Segment Start: TASK DATA

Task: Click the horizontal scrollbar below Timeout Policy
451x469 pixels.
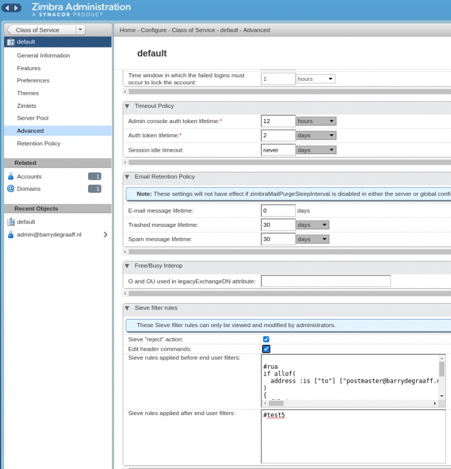Action: [x=288, y=162]
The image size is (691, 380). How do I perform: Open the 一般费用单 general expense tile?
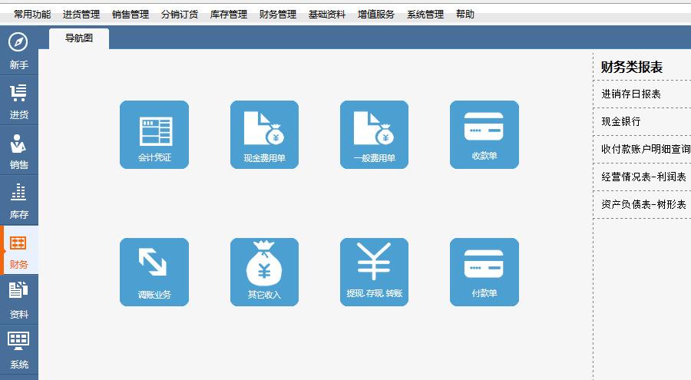tap(374, 134)
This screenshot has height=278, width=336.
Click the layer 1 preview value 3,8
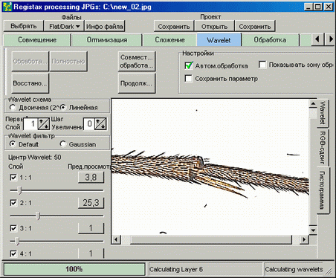91,178
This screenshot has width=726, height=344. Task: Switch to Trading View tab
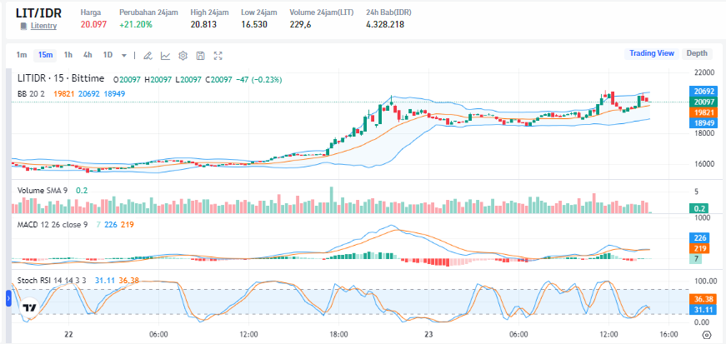(651, 53)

Segment End: TASK DATA

▸ WORK INSTRUCTIONS: Retype, word for word, only the line holding "Click the layer 1 preview value 3,8" and the lines after it through the final line of the listing above, and leave every picture out.

▸ TASK RESPONSE:
Click the layer 1 preview value 3,8
91,178
This screenshot has width=726, height=344. Task: Switch to Trading View tab
(651, 53)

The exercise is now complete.